A Soviet-made Tu-154 carrying then President Lech Kaczynski and about 90 officials crashed en route to the western Russian city of Smolensk on April 10, killing everyone on board. The high-ranking delegation was due to attend a memorial ceremony for the victims of the 1940 Katyn massacre, in which Soviet secret police killed thousands of Polish military officers.
Russian and Polish investigators and experts have been jointly investigating the causes of the crash.
Polish Prime Minister Donald Tusk said August 10 that all documents on the crash Poland expects to obtain from Russia are "ready for handing to Edmund Klich in Moscow."
Following the crash, Poland held early presidential elections, which were narrowly won by Bronislaw Komorowski, a pro-EU, moderate member of the governing Civic Platform party.
Under Kaczynski, Moscow and Warsaw were at odds over a range of historical disputes, but the Russian leadership's sincere reaction to the deadly crash helped improve Russia's image in the eyes of many Poles.

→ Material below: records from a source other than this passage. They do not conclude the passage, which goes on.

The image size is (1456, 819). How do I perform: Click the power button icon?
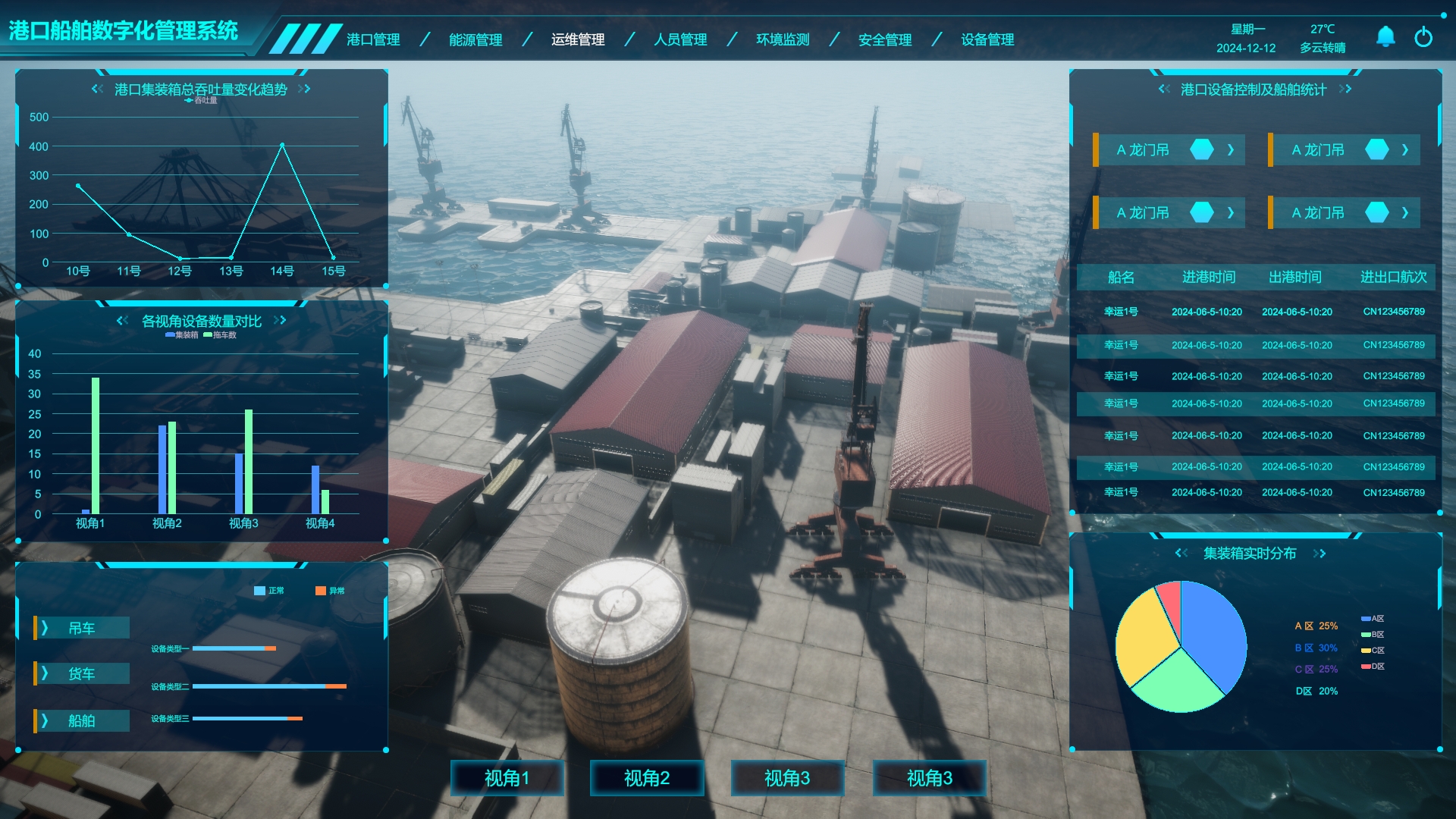click(x=1423, y=36)
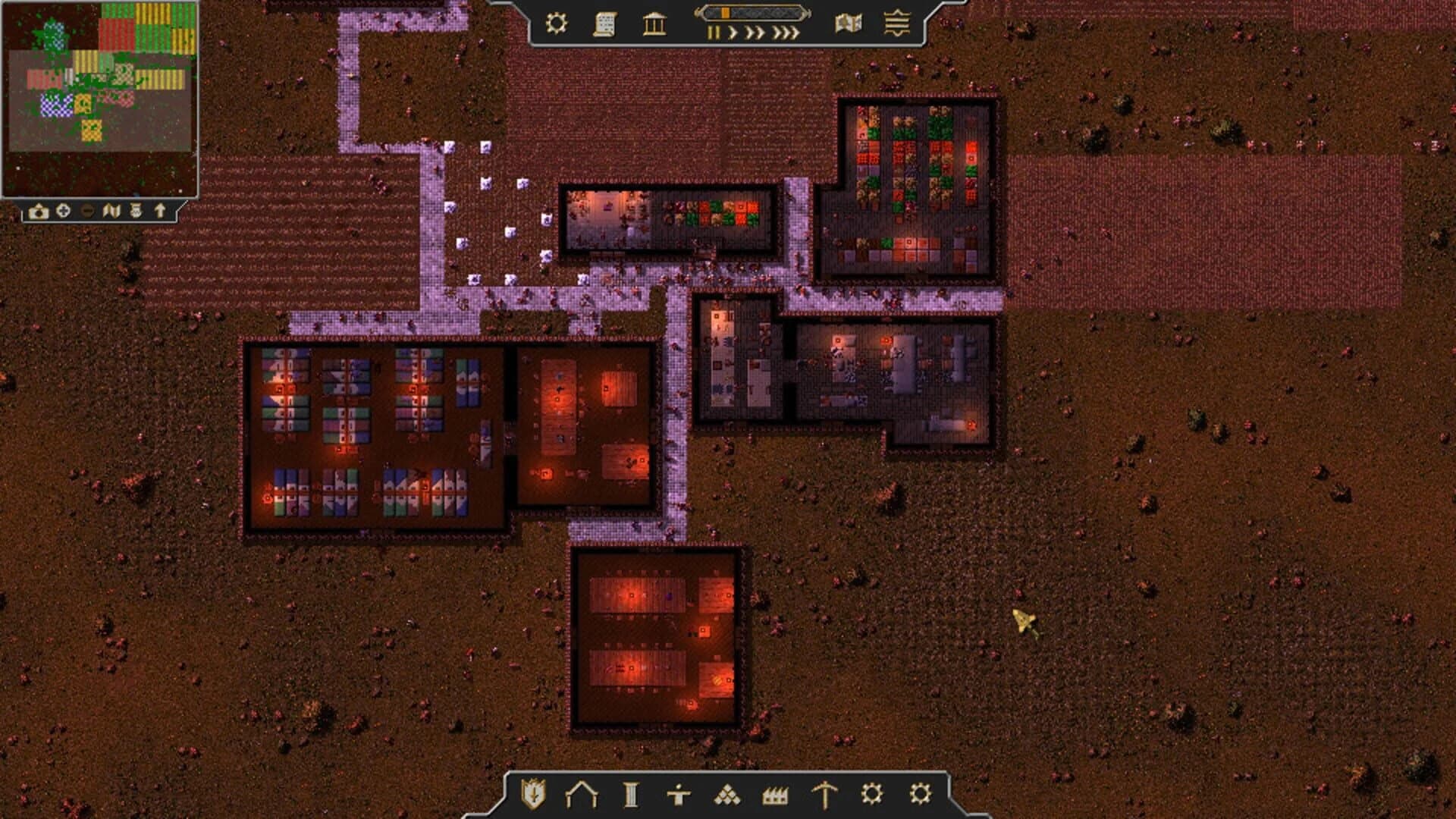
Task: Toggle single-speed playback arrow
Action: (733, 31)
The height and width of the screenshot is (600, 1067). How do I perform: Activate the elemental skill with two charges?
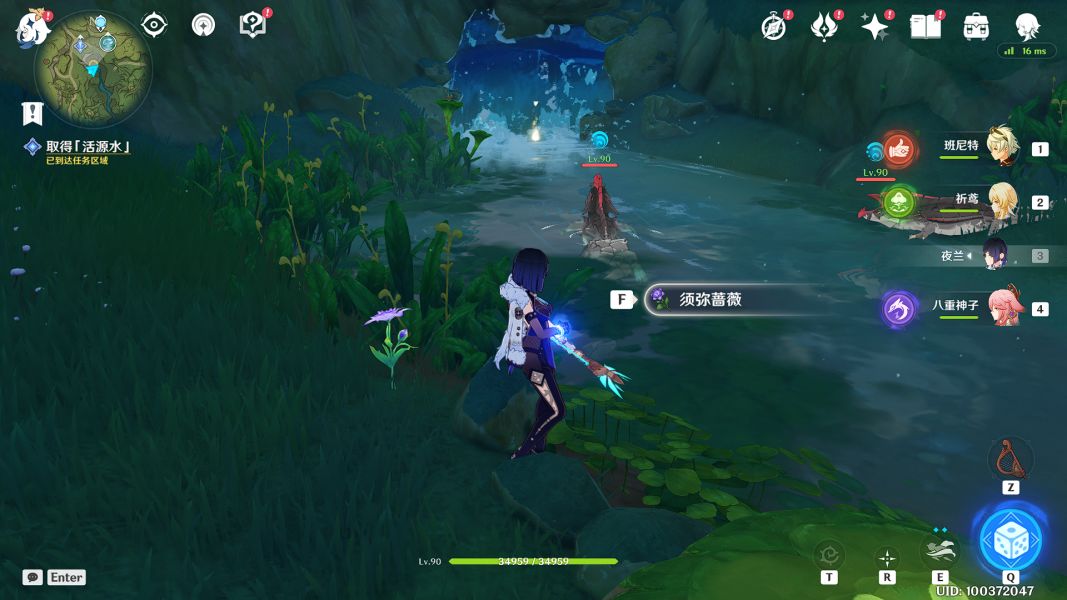(x=940, y=552)
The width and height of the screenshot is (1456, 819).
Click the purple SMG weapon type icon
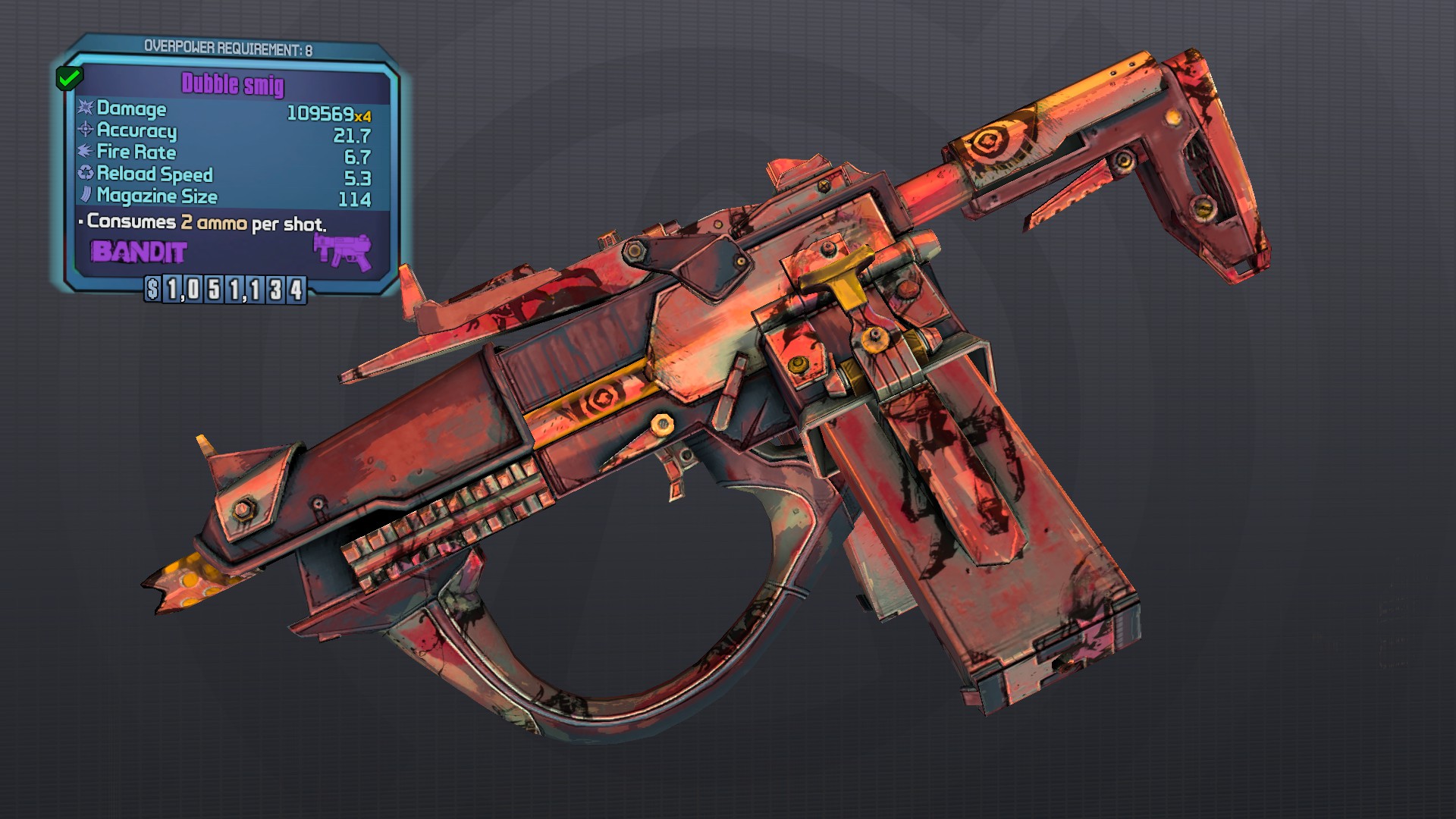[343, 251]
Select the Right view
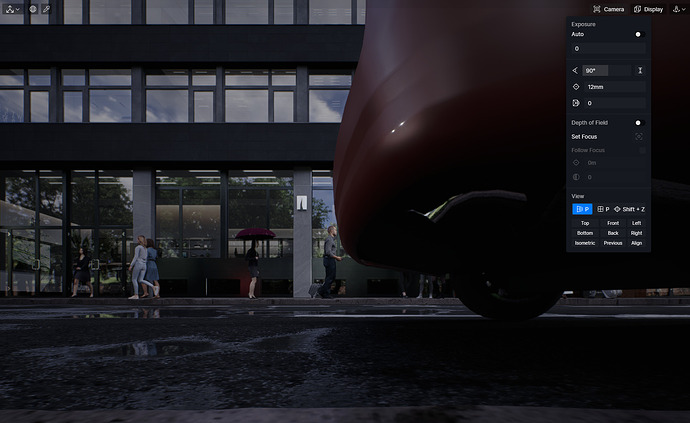 [636, 232]
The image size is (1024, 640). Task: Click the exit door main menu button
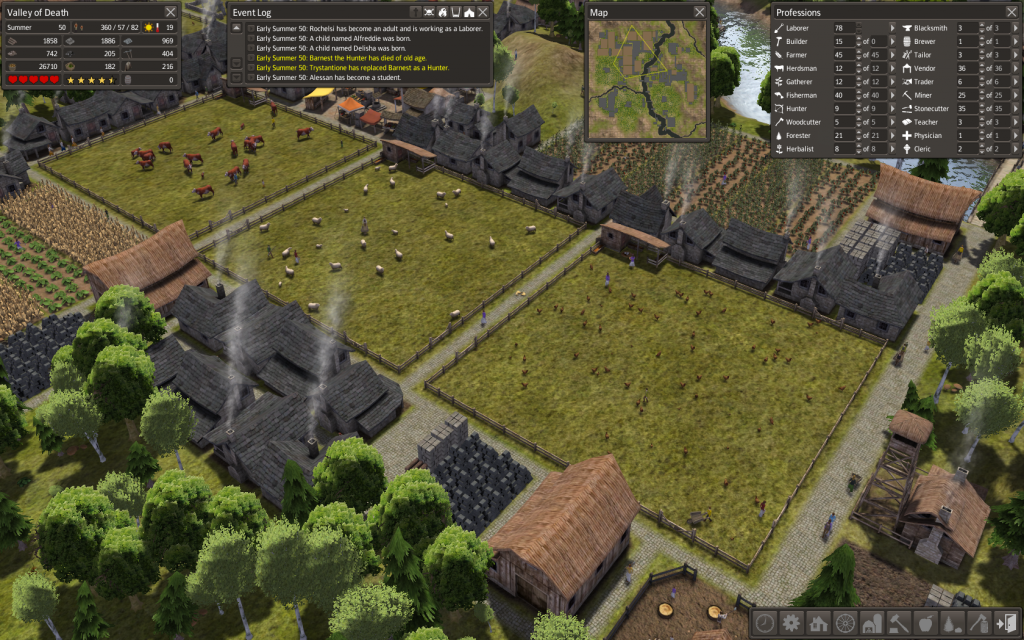(x=1005, y=622)
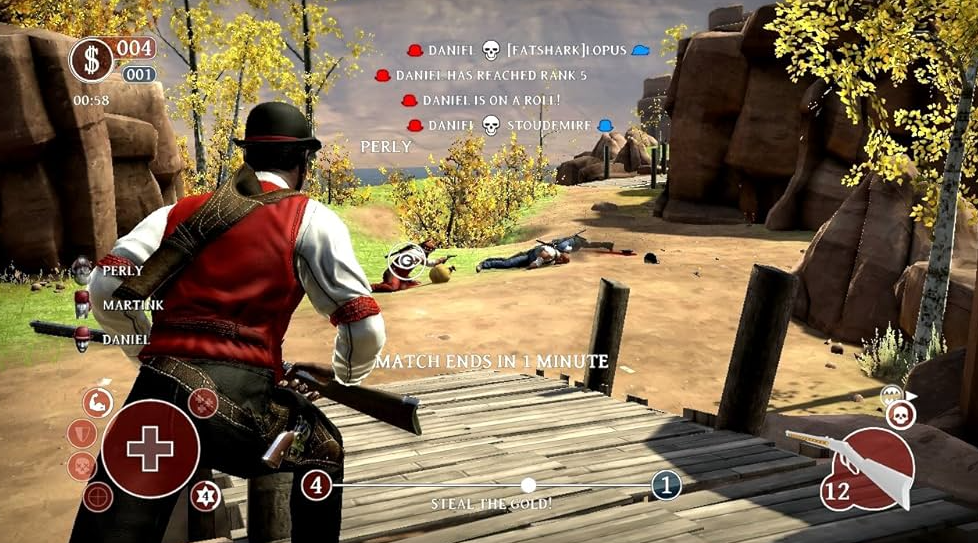Activate the crosshair accuracy perk

97,496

Poland's newly inaugurated President Komorowski opened on Sunday a memorable plaque in Warsaw Military Cathedral to commemorate the victims of the plane crash in western Russia.
The memorable plaque was placed in the cathedral's Katyn chapel. The plaque bears the names of all the people who died in the crash. There is also a box to the left of the plaque with the earth from the site of the plane crash.